Sarah let Albert down and put her arm around Rosie, who was pressing her hand against her heart. “You were very brave to bring me here, Rosie. I know how hard this must be for you. We don’t have to stay here any longer. I’ve seen what I needed to see.”
They were walking back along the shore when they saw a man in a navy blue knit cap jump out of a fishing boat and pull it up on the beach with a rope.
“Let’s go ask him if he was out fishing that night,” said Sarah. “Maybe he saw something.”
As they drew nearer, he took out a large bucket full of shiny flailing fish. At first Albert barked, then curiosity triumphed and he ran up to take a sniff.
The young fisherman was wearing rubber overalls over a frayed work shirt and smelled of sea kelp.
“That’s quite a catch,” said Sarah. He grinned proudly, showing a chipped front tooth.
“Yes ma’am. Mid-tide is the best time to catch rockfish because they’re fishing themselves while the sea’s calm.”
Albert sniffed the wild-eyed fish and growled when their bodies flapped.
“Does the tide always come in at this hour?” asked Sarah.
“Depends on the moon. I always check my tide calendar before I go out.” He pulled a small worn datebook out of his shirt pocket.
“Do you keep records of all your fishing days?”
“Yep, and how many fish I catch. I got plenty today.”
“Were you fishing here on the Fourth of July?”
“Sure was. I don’t have to look that one up. It was a full moon that night. The following morning I heard they found that poor woman washed up on shore.”
“Did you see her on the beach the night before?”
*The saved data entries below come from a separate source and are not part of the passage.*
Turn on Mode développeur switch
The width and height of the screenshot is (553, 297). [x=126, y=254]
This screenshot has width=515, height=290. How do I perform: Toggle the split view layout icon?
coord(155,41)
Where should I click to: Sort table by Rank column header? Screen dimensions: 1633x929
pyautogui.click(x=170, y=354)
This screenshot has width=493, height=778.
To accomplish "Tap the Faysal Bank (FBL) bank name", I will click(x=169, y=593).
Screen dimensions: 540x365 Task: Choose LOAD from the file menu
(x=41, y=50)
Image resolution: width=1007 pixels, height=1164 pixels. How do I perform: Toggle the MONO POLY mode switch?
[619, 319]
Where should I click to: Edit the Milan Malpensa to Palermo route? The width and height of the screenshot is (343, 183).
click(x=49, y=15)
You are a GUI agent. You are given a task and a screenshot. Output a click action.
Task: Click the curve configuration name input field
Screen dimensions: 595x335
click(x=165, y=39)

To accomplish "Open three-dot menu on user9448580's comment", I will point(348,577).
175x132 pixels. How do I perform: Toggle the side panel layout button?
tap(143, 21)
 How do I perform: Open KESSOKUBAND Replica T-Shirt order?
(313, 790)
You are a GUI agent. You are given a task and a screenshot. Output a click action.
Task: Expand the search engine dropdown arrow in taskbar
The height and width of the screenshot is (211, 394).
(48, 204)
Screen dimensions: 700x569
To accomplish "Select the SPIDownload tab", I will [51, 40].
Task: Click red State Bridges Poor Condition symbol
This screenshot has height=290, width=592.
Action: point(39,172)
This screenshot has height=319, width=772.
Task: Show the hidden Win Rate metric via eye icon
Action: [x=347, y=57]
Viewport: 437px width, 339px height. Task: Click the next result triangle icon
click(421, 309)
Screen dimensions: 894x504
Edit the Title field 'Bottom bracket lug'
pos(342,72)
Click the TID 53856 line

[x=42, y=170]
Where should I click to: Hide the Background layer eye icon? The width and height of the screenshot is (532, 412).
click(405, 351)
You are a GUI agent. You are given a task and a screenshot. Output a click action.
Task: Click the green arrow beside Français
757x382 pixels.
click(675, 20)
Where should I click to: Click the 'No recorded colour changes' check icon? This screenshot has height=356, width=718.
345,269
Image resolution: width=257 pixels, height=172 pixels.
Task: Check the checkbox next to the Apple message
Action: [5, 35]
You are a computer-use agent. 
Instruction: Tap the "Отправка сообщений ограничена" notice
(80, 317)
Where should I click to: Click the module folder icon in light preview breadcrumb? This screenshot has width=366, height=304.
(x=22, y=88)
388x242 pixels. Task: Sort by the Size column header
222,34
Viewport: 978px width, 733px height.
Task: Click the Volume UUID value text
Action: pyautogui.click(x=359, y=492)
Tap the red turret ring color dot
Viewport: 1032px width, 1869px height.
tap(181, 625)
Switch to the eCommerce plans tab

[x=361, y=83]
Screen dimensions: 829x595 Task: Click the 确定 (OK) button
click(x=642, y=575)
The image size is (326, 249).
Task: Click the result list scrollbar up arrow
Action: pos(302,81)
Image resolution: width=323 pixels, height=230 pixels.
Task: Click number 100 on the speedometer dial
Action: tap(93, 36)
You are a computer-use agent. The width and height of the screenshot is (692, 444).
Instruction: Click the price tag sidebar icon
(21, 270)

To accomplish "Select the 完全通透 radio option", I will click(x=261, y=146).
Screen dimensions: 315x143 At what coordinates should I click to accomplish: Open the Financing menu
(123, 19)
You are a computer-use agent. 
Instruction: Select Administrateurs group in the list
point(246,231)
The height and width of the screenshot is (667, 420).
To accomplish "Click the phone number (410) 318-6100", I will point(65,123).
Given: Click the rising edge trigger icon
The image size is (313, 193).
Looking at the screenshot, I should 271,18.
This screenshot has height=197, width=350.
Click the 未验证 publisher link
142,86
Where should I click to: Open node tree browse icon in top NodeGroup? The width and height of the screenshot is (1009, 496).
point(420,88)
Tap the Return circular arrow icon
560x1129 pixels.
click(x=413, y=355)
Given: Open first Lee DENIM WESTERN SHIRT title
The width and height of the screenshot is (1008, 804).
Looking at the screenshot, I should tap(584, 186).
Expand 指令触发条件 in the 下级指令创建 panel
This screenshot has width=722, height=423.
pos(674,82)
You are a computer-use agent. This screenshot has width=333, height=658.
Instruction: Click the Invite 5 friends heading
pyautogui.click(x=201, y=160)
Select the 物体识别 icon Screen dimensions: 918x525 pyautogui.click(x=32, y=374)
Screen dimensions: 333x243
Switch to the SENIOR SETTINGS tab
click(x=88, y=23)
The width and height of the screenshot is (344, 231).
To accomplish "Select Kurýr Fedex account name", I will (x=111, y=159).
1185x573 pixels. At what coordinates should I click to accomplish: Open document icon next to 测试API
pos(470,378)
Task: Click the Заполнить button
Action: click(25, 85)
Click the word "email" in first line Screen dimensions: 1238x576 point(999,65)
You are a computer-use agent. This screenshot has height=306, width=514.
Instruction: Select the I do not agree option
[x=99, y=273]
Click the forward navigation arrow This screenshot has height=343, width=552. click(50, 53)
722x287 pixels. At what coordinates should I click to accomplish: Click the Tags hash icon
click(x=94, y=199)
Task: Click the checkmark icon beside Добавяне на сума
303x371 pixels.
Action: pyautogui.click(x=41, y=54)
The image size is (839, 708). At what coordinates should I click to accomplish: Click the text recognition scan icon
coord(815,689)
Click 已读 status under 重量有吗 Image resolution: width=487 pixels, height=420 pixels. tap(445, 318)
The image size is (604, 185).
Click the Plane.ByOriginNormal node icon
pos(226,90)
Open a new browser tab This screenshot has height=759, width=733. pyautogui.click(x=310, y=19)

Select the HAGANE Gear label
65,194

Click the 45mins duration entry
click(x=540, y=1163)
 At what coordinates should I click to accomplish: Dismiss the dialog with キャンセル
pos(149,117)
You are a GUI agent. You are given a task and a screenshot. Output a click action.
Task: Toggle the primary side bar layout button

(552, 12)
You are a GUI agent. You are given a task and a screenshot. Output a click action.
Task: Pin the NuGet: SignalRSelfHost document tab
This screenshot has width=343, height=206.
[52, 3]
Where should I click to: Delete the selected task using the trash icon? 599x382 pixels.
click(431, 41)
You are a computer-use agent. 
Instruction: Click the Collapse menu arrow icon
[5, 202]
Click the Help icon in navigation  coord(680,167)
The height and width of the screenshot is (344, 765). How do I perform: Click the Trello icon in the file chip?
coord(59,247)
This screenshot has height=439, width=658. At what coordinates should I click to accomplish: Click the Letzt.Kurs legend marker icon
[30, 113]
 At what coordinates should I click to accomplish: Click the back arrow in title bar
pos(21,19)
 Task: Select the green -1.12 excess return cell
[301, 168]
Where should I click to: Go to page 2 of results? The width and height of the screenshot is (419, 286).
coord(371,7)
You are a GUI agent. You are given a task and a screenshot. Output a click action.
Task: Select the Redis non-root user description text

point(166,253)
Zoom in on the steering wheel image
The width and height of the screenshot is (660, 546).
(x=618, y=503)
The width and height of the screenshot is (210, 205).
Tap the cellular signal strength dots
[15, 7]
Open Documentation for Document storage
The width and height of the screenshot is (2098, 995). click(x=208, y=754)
“No. But out in my skiff I got to see the sky burst wide open with fireworks on both sides of me. Carmel and Monterey had their own display to the north, and to the south I watched those Japs out on Point Lobos shoot off their ’works.” He crouched down and petted Albert. “It still gives me the willies when I think that drowned woman might have been floating dead near my skiff and I was so excited by the fireworks I didn’t see her.”
He stood up and pulled off his stocking cap. A thatch of brownish hair stood up on ends, stiff from dried salt water. “Why do you ask? Did you know her?”
“Yes, we did,” said Sarah. “We’re trying to understand what happened . . . We thought maybe it was an accident . . . that she got pulled out by a wave when her back was to the sea.”
“It’s possible. Some tourists don’t know about these rogue waves. That’ll yank you out to sea and suck you under fast.” He scratched his head. “Your friend must have been dragged back to shore by the early morning tide.” He scratched his head again. “Though that don’t make much sense.”
“Why is that?” asked Sarah.
“There’s a deep underwater canyon out there. It’d be like throwing yourself off the Grand Canyon but instead of hitting rock you’d be sucked down under the kelp. If she washed ashore, it would have been farther south where the canyon doesn’t come so close to shore.”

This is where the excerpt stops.